Abstract
BACKGROUND AND PURPOSE: The factors that predict favorable outcome after local intra-arterial thrombolysis (LIT) remain unknown. We aimed to clarify these factors in patients with middle cerebral artery occlusion treated by LIT.
METHODS: We performed LIT in 26 consecutive patients who had middle cerebral artery occlusion with a modified Rankin scale (mRS) score ≤2 before stroke onset. We assessed background characteristics, angiographic findings, and mRS score at discharge. We compared these factors between patients with good outcome (mRS score, ≤2) and those with poor outcome (mRS score, ≥3).

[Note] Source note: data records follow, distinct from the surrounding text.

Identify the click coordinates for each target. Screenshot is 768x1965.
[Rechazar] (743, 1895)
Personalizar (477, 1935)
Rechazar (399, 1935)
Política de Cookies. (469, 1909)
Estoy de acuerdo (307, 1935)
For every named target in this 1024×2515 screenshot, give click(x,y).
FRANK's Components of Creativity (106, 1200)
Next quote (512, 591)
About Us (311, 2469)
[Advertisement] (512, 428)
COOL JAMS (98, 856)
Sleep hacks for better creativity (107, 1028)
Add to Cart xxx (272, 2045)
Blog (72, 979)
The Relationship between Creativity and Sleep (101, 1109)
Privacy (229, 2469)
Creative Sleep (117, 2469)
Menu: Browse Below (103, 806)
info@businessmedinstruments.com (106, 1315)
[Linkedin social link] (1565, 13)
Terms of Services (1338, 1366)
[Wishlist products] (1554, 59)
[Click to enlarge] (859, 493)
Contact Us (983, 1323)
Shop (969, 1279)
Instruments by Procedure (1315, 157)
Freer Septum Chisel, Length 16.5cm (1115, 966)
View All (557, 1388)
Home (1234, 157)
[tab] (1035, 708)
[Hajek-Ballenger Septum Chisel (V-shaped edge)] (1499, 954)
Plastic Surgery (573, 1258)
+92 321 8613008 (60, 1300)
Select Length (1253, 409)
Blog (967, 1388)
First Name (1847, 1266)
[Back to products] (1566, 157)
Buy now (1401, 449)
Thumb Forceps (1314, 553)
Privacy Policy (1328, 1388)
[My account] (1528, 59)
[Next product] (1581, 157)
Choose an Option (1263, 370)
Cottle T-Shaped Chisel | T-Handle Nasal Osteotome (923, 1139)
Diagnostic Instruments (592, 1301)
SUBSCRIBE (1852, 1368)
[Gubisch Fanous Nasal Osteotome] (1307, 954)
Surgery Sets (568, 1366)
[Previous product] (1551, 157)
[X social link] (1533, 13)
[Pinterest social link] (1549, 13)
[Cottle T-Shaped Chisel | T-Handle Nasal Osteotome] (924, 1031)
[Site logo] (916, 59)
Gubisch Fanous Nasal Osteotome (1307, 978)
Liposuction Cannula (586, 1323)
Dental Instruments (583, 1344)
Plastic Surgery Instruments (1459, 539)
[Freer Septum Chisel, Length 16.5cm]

RESULTS: The duration from symptom onset to hospital admission was 0.96 ± 0.87 (mean ± SD) hour and from onset of stroke to LIT was 3.78 ± 1.17 hours. No patients developed symptomatic intracerebral hemorrhage or died. Thirteen patients achieved good outcomes. No significant differences existed between the two groups in baseline National Institutes of Health Stroke Scale (NIHSS) scores, time from stroke onset to LIT, blood pressure, early CT signs, or subsequent hemorrhagic transformation shown by CT. However, univariate analysis showed that patients with good outcomes were younger, more often had absence of hypertension history, had better collaterals shown by angiography, and had better recanalization rates than those with poor outcomes. NIHSS scores after LIT were lower in patients with good outcomes than in patients with poor outcomes. Logistic regression analysis indicated improvement of the NIHSS scores by ≥2 immediately after LIT was independently associated with good outcome.
CONCLUSION: Improvement of the NIHSS score by ≥2 immediately after LIT is a useful predictor of patient outcome at discharge.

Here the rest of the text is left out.